My DH and I first decided we wanted children in 2004 and first met with specialists at the end of 2008 in Melbourne where we learnt we needed to undergo ICSI IVF and then in 2009 we moved to Outback Qld which unfortunately there are not any specialists this far out.
We finally flew to Brissy in April and met with the wonderful team at QFG and we are now on the road to undergo IVF in September.
The hardest thing is that we have found out just this year of 26 pregnancies between our family and friends back in Melbourne, everytime I hear about another pregnancy, I seem to get more emotional even though I am very happy for them, I can't help but be more sad and sometimes I feel that I am being cold towards them but I try not to be, I just am hurting and I do feel bad for being a bit selfish, I am also hopeful that our time will come.

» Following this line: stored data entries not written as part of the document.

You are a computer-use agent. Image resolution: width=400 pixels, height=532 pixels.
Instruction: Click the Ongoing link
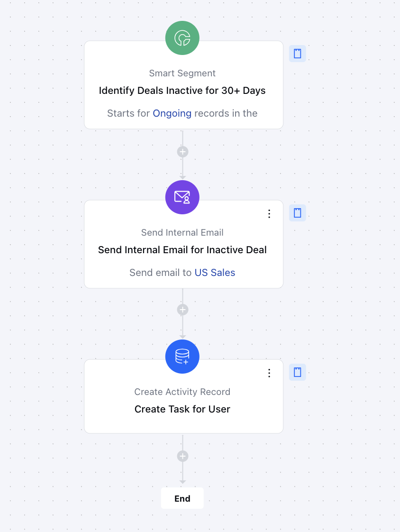[x=172, y=113]
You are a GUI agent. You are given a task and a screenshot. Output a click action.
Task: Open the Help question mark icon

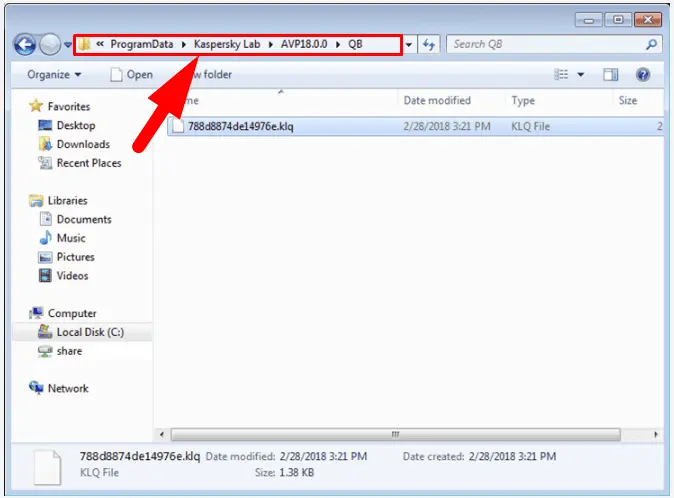pos(643,74)
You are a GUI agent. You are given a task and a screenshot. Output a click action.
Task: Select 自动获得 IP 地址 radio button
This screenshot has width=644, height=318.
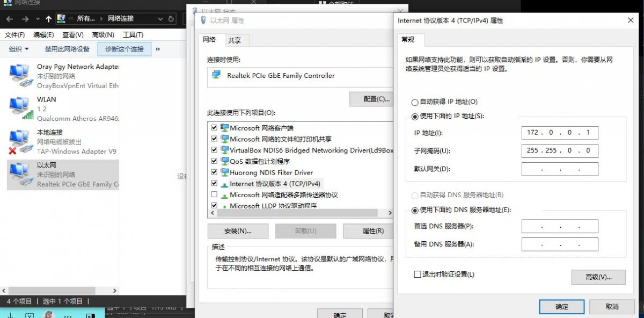point(414,102)
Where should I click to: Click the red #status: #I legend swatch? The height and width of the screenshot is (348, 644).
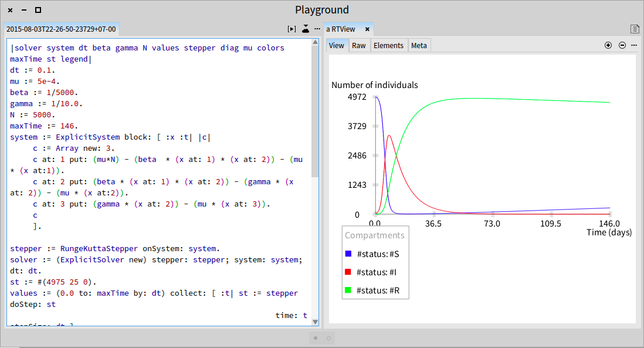tap(348, 272)
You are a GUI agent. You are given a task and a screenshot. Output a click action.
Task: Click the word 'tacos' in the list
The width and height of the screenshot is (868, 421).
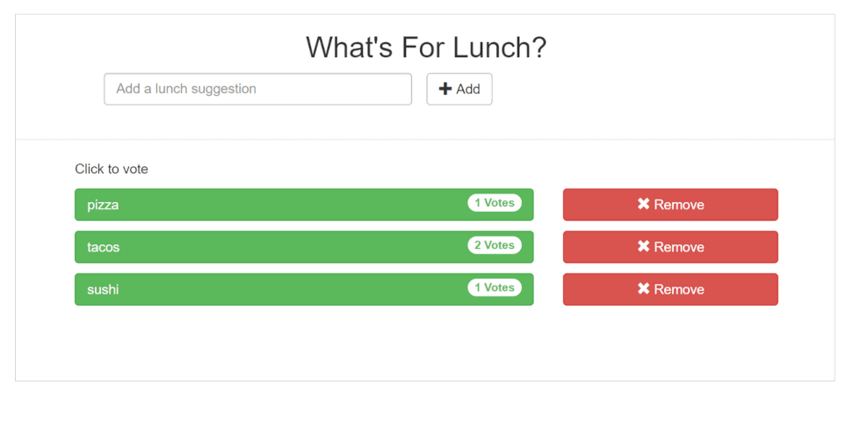click(x=103, y=247)
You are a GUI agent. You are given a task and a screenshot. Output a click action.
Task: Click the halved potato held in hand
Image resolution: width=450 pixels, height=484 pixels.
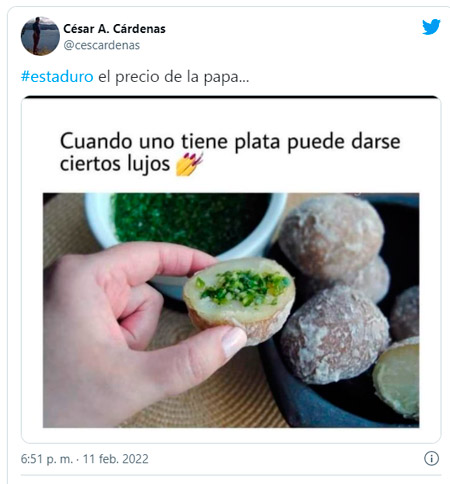click(x=239, y=300)
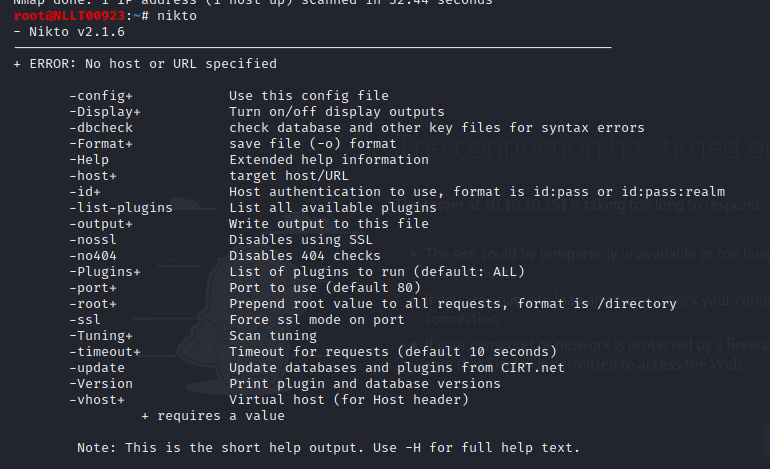Click the -dbcheck option in help list
770x469 pixels.
pyautogui.click(x=101, y=128)
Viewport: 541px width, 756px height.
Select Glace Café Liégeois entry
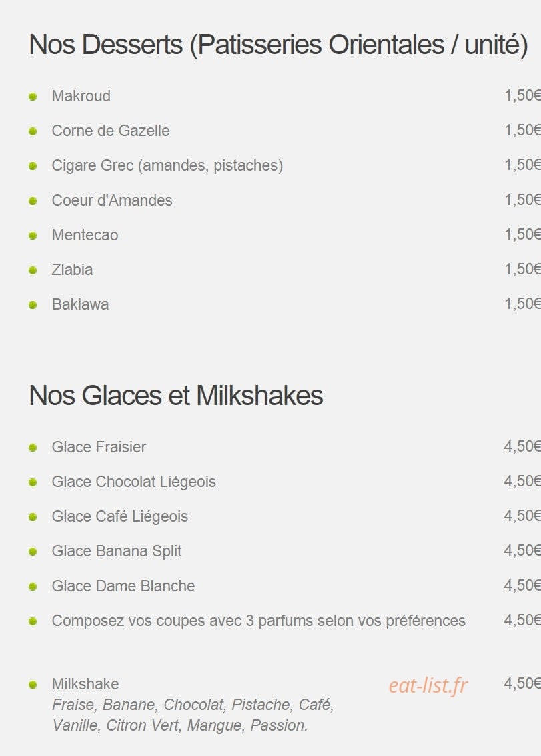119,516
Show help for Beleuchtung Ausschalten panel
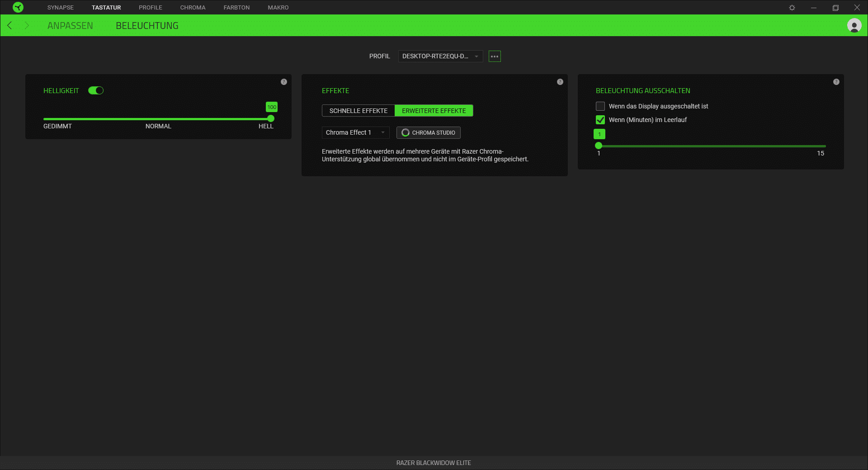The width and height of the screenshot is (868, 470). tap(836, 82)
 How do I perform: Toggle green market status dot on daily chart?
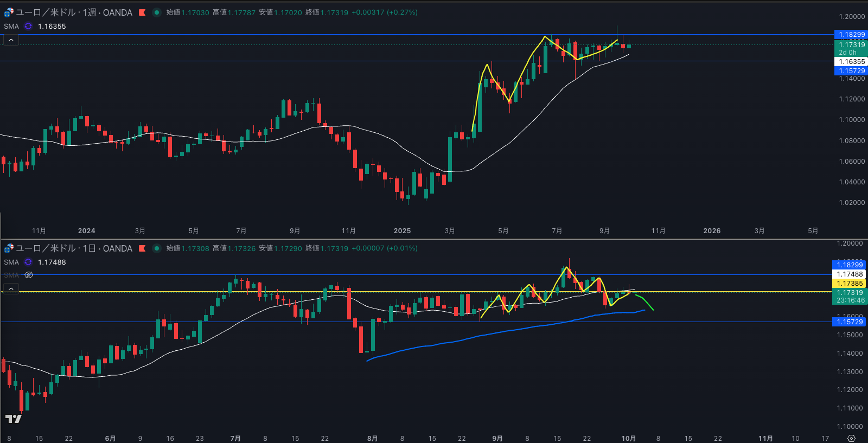[157, 248]
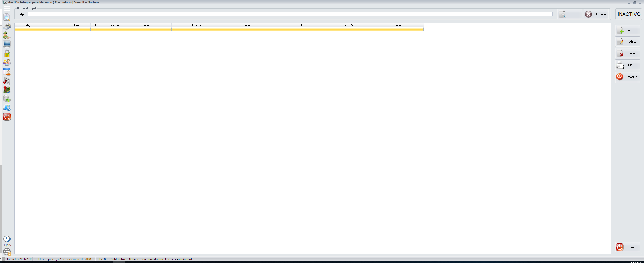Click the padlock with checkmark icon
The height and width of the screenshot is (263, 644).
[x=7, y=53]
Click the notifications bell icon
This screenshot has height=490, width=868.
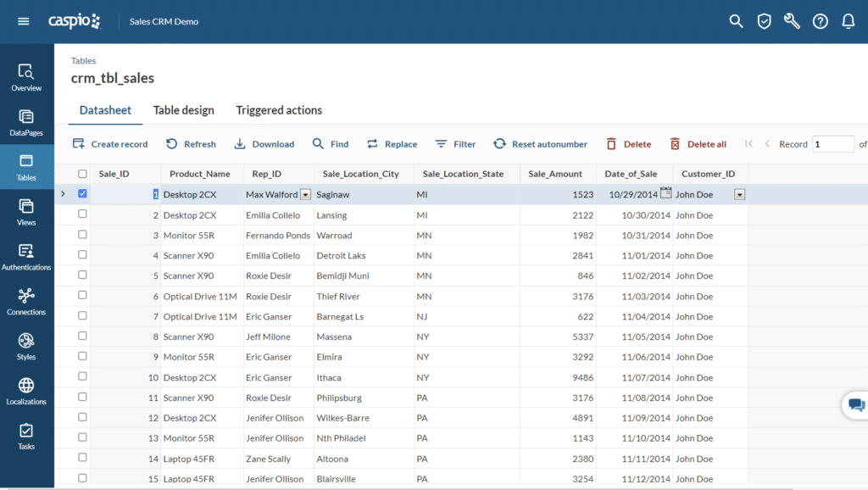coord(849,21)
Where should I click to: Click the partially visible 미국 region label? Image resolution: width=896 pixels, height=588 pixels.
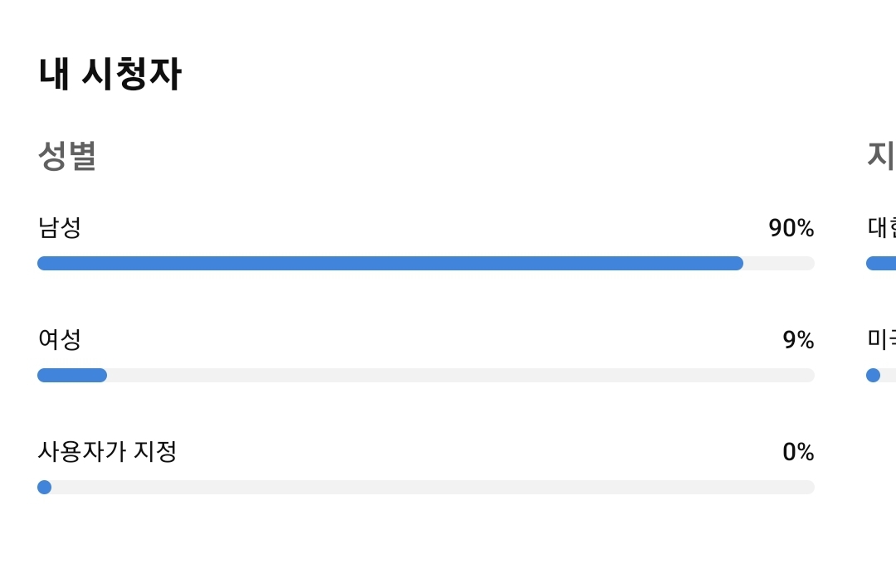point(881,339)
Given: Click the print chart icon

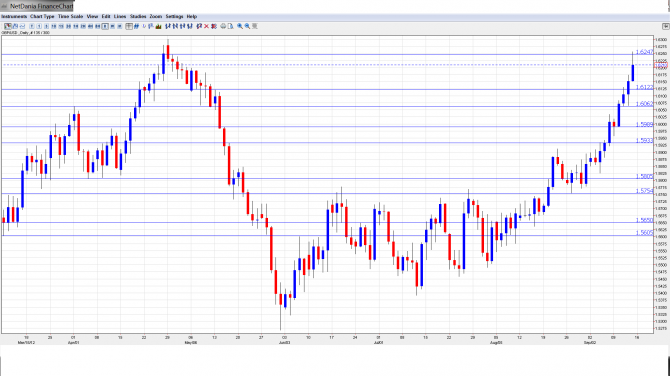Looking at the screenshot, I should pyautogui.click(x=223, y=26).
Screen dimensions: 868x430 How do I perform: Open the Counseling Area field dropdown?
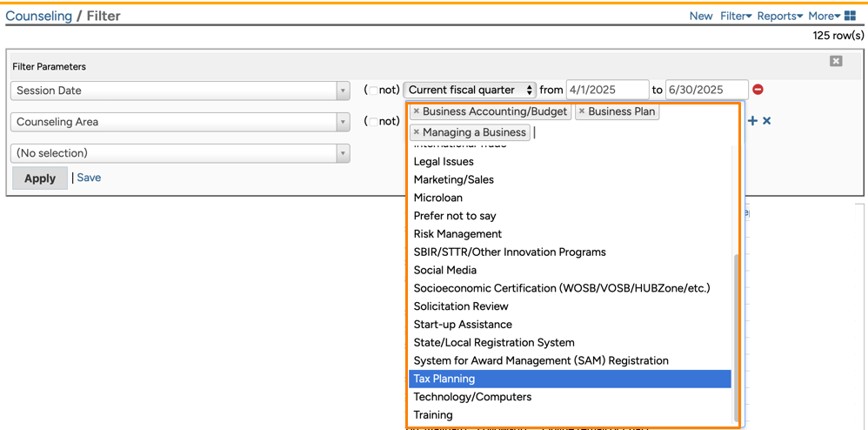[343, 122]
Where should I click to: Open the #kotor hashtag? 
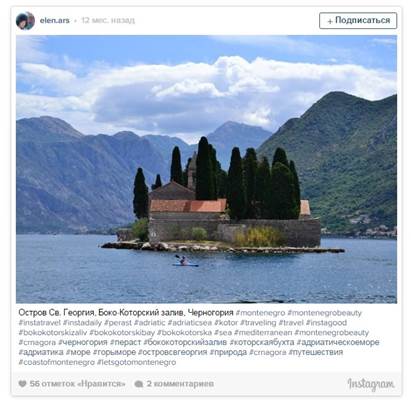[x=226, y=323]
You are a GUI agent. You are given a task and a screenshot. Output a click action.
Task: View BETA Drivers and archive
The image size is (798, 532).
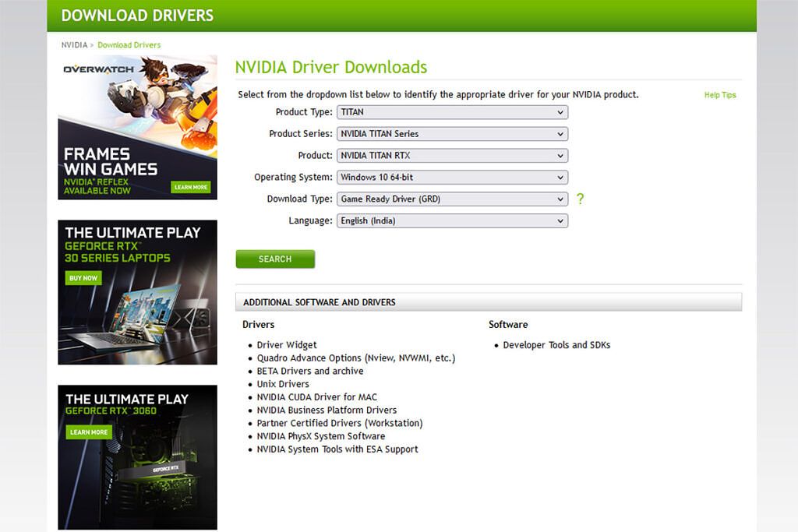click(x=310, y=371)
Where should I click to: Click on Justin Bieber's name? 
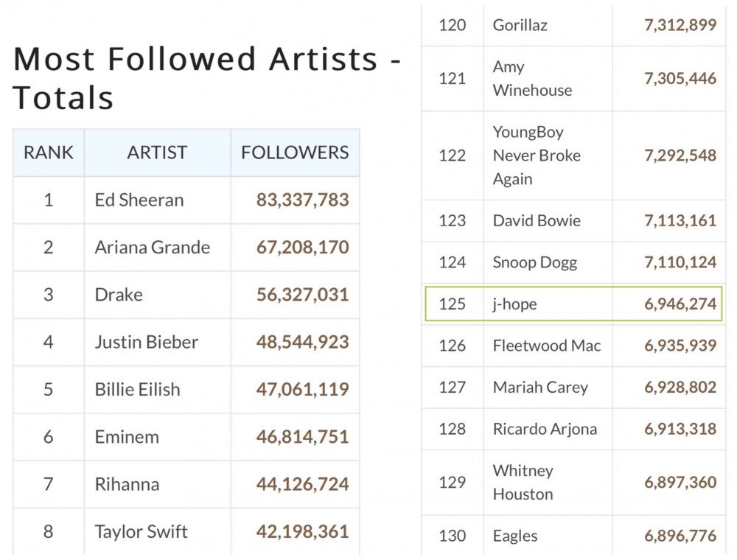tap(147, 342)
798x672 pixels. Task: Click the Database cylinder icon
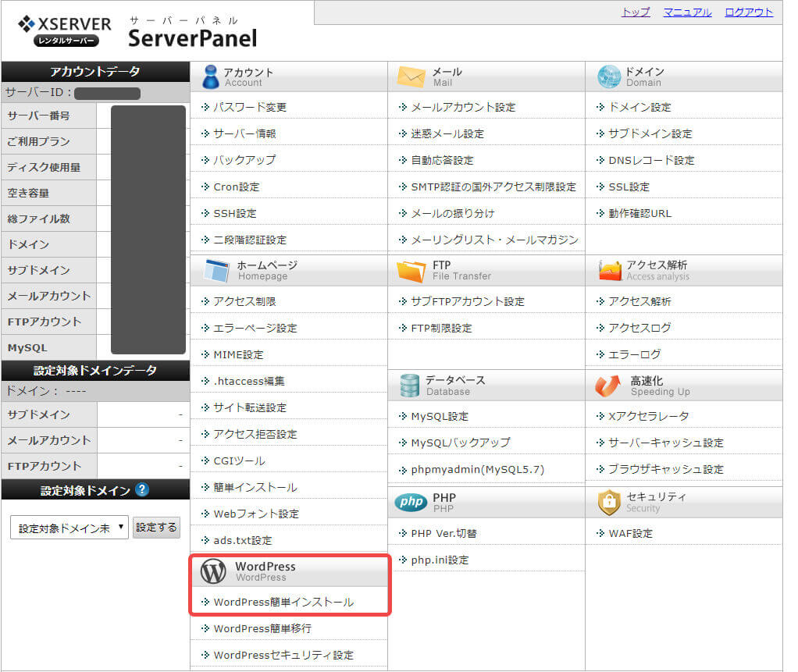(x=410, y=385)
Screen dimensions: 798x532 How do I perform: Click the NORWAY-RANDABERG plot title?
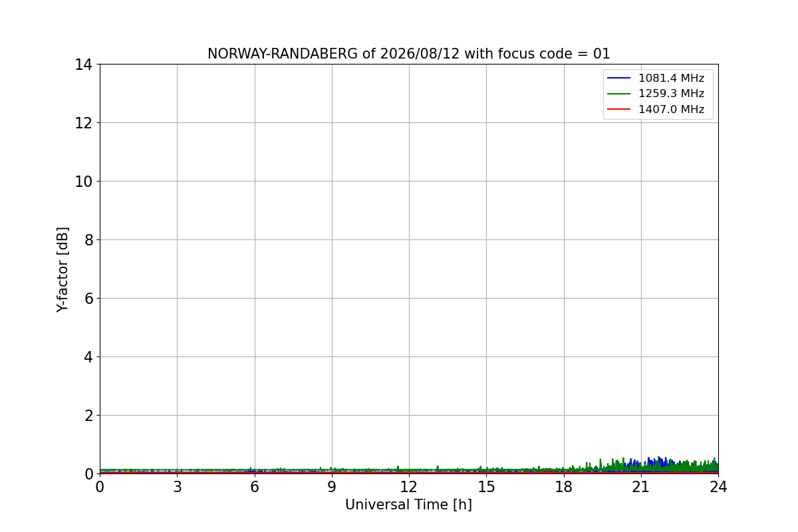408,54
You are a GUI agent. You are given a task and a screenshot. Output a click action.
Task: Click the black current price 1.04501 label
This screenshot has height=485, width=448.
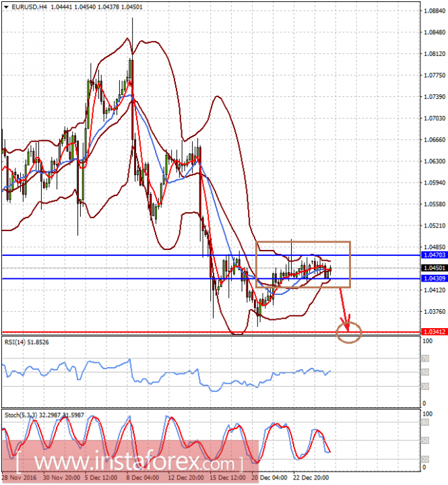point(435,268)
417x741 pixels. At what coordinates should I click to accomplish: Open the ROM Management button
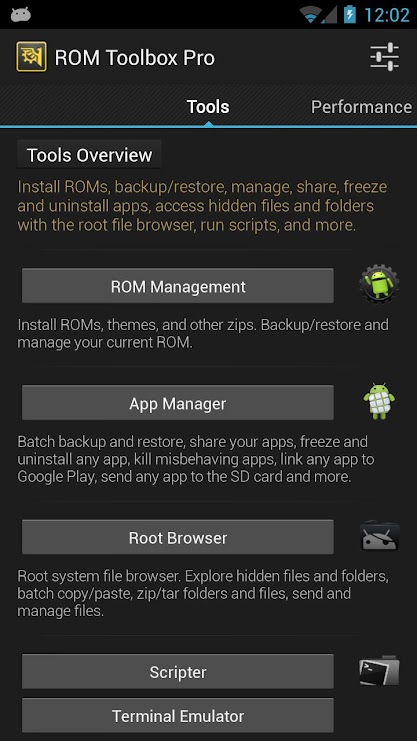point(178,286)
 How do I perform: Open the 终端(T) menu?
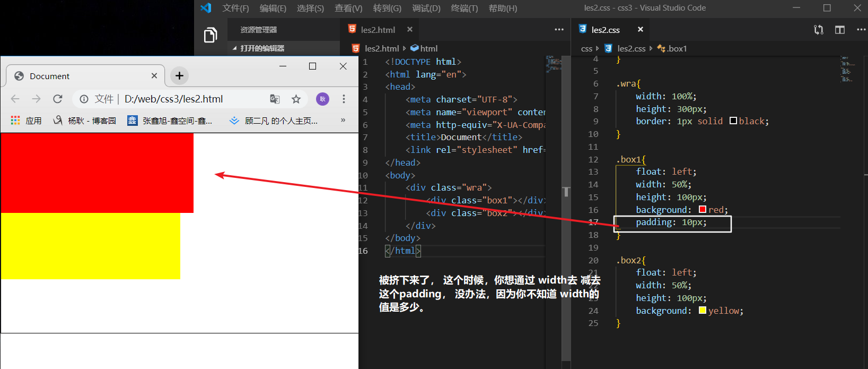464,8
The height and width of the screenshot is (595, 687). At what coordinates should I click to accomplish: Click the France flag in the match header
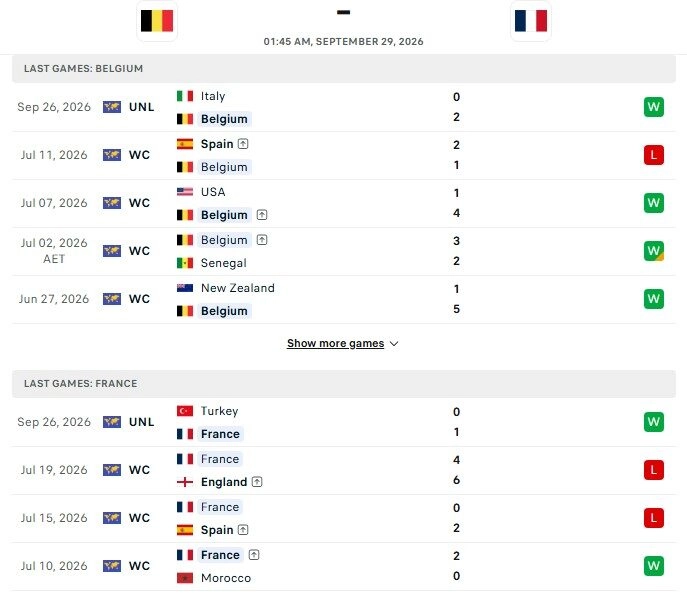531,21
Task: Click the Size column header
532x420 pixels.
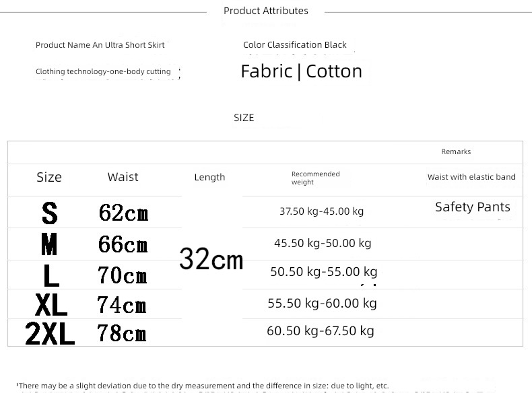Action: tap(49, 177)
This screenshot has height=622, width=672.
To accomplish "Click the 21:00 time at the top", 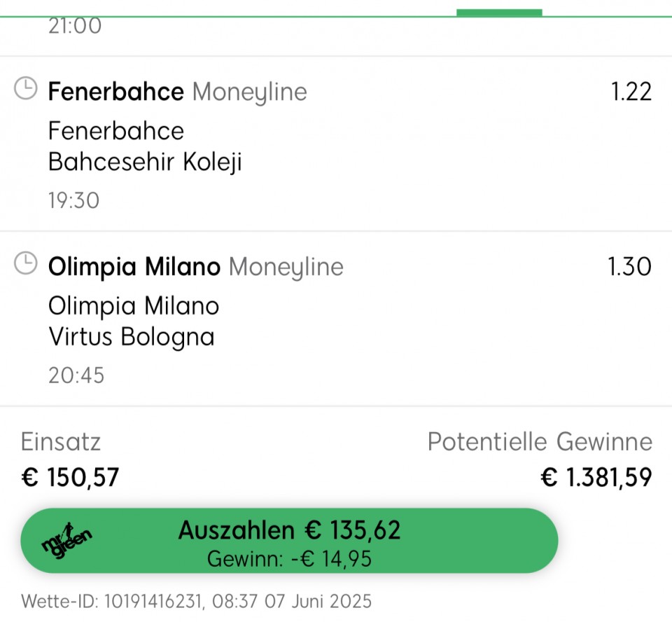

How do you get past the sadness and the feeling of "why isn't it happening for us"? Things that make it worse are when family and friends say "Don't worry, you are still young and have plenty of time", we even had a family member say "If you can't have children, it's not the end of the world" but to have our own family is our dream slightly feels like our world would crash. We know we can adopt and we will explore that option more if we are unsuccessful in IVF.
Anybody's advice is welcome on how to cope better with these situations?
Also like to hear of anyone in the same position or has been through it previously?